=== Problem to work on ===
What is needed is an exact repeat of the entries, with no pictures in it.

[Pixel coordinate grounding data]
--- START ---

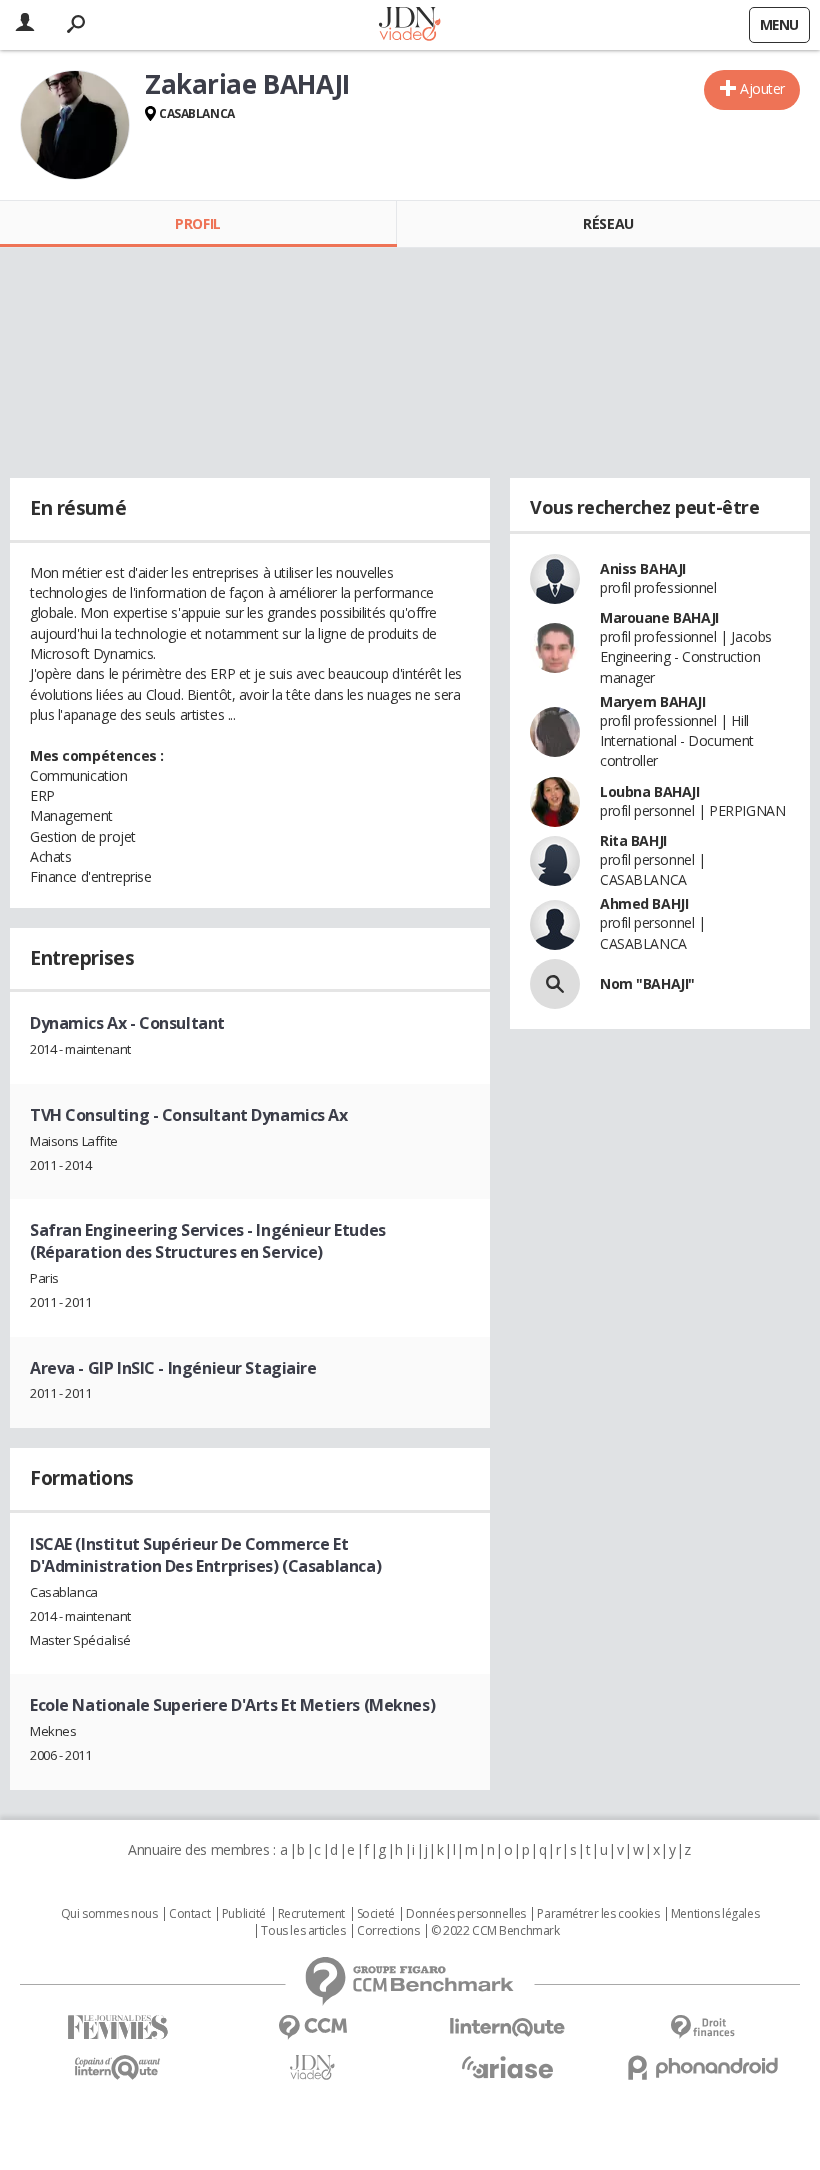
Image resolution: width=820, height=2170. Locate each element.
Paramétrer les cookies (598, 1914)
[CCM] (312, 2027)
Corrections (388, 1931)
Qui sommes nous (109, 1914)
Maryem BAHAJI (653, 701)
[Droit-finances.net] (702, 2027)
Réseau (608, 223)
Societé (376, 1914)
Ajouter (762, 88)
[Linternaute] (507, 2027)
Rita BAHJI (633, 840)
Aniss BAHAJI (643, 568)
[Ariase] (507, 2067)
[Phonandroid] (702, 2067)
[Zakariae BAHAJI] (75, 125)
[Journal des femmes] (117, 2027)
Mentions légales (715, 1914)
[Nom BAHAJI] (555, 984)
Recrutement (311, 1914)
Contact (189, 1914)
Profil (197, 223)
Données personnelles (466, 1914)
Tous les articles (303, 1931)
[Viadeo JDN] (312, 2067)
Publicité (244, 1914)
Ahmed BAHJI (644, 903)
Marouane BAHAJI (659, 617)
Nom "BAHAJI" (647, 983)
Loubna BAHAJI (650, 791)
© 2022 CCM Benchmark (495, 1931)
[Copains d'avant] (117, 2067)
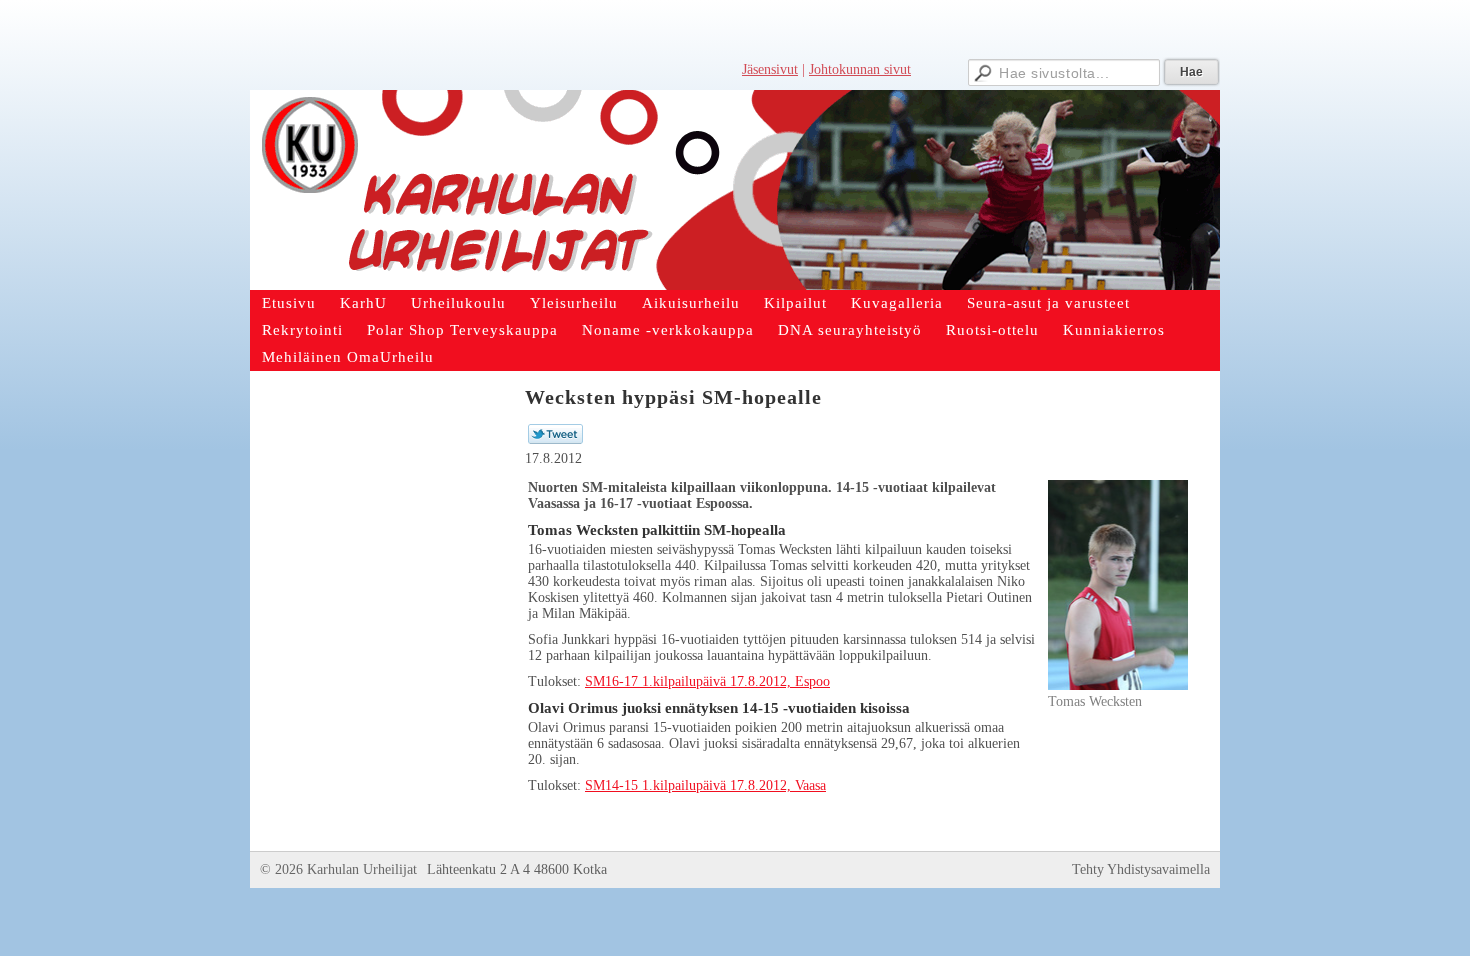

--- END ---

=== Solution for this exercise ===
Image resolution: width=820, height=2170. Locate each element.
Paramétrer les cookies (598, 1914)
[CCM] (312, 2027)
Corrections (388, 1931)
Qui sommes nous (109, 1914)
Maryem BAHAJI (653, 701)
[Droit-finances.net] (702, 2027)
Réseau (608, 223)
Societé (376, 1914)
Ajouter (762, 88)
[Linternaute] (507, 2027)
Rita BAHJI (633, 840)
Aniss BAHAJI (643, 568)
[Ariase] (507, 2067)
[Phonandroid] (702, 2067)
[Zakariae BAHAJI] (75, 125)
[Journal des femmes] (117, 2027)
Mentions légales (715, 1914)
[Nom BAHAJI] (555, 984)
Recrutement (311, 1914)
Contact (189, 1914)
Profil (197, 223)
Données personnelles (466, 1914)
Tous les articles (303, 1931)
[Viadeo JDN] (312, 2067)
Publicité (244, 1914)
Ahmed BAHJI (644, 903)
Marouane BAHAJI (659, 617)
Nom "BAHAJI" (647, 983)
Loubna BAHAJI (650, 791)
© 2022 CCM Benchmark (495, 1931)
[Copains d'avant] (117, 2067)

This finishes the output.